Cet article fait écho à une série de publication sur le blog Claire Sixte Gateuille (Dans les pas d’un autre) sur la Communion des Eglises Protestantes d’Europe (CEPE). Etant également engagé de mon côté dans une discussion doctrinale de la CEPE via l’Eglise Evangélique Réformée de Suisse, ces publications me donnent l’occasion d’amorcer une réflexion sur le rôle du différend dans le dialogue oecuménique. Cet article est le premier brouillon d’une telle réflexion.
Le rôle du consensus dans le mouvement oecuménique
La recherche du consensus est une des caractéristiques de la marche du mouvement oecuménique en direction de l’unité visible des Eglises. Le consensus est un outil pour permettre la prise de décision au sein d’une « unité de communion » : il valorise les options minoritaires en refusant de donner tout le poids à la majorité. La méthode du « consensus différencié » proposé par la fédération luthérienne mondiale doit permettre de reconnaître l’unité de la foi par-delà la diversité des langages doctrinaux et des formes liturgiques. Comme le propose Claire Sixt Gateuille « Le consensus consiste à établir ensemble une manière de penser commune« .

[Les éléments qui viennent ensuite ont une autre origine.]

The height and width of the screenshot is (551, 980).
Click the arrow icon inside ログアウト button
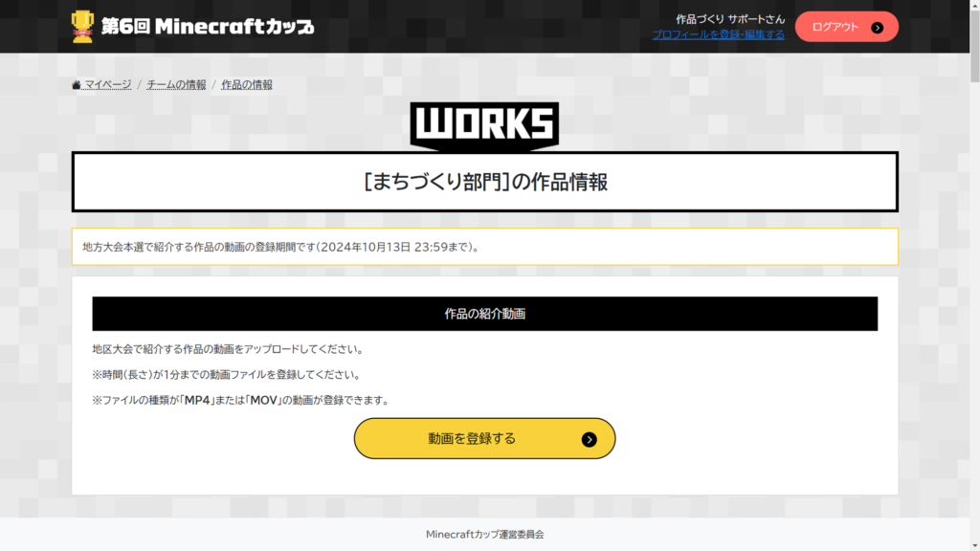coord(877,28)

Dans le cadre de la Communion des Eglises Protestantes en Europe (CEPE), c’est la compréhension commune de l’Evangile comme message de la justification par la foi sur lequel doit porter le consensus. Le consensus est atteint lorsque l’on a identifié ce qui est « nécessaire et suffisant » pour atteindre cette compréhension commune. La pluralité des compréhensions de l’Evangile est reconnu comme une richesse, à valoriser et à faire fructifier. L’altérité dans la compréhension nous amène constamment à réviser notre propre positions en se remettant à l’écoute de l’Evangile de Jésus-Christ et des témoignages qui y sont rendus.
Aujourd’hui il semble que l’on ait atteint des accords sur la plupart des thèmes doctrinaux au sein de la CEPE. Des divisions persistent cependant sur la manière de vivre la foi – et donc sur des enjeux éthiques. Le consensus devrait prendre ici la forme d’un « couloir » de positions possibles1. Le « couloir » balise espace commun de discernement éthique – il n’y a pas une réponse possible à un dilemme éthique donné, mais une diversité. Cette diversité est légitime tant qu’elle se trouve dans un même « couloir ».

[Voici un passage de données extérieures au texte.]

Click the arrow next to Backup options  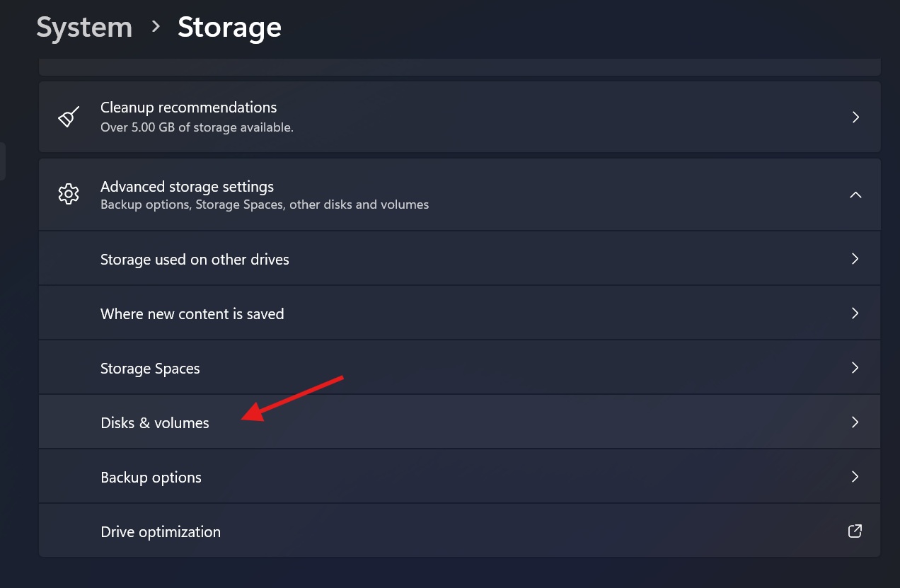(x=854, y=476)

Cette compréhension du consensus joue un rôle fondamental pour la reconnaissance mutuelle des Eglises. Elle encourage la coordination de leurs actions et de leurs formes organiques. Cependant elle me semble marqué par une compréhension de la diversité qui reste dominée par un paradigme d’unité aux traits totalisants. Le problème ici n’est pas l’unité en tant que telle, mais la manière de s’y rapporter et d’y donner forme dans le discours.
Passer du « penser commun » au « penser en commun »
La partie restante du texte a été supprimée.